Instructions to follow — Write out the entries below once more, exactly.

Saved entries:
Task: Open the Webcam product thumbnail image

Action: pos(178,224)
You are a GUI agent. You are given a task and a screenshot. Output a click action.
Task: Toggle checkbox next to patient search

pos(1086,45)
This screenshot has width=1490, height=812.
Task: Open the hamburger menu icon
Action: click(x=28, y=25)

Solution for this exercise —
Task: Open the Webcam product thumbnail image

Action: pos(178,224)
You are a GUI agent. You are given a task and a screenshot. Output a click action.
Task: Toggle checkbox next to patient search

pos(1086,45)
This screenshot has width=1490, height=812.
Task: Open the hamburger menu icon
Action: click(x=28, y=25)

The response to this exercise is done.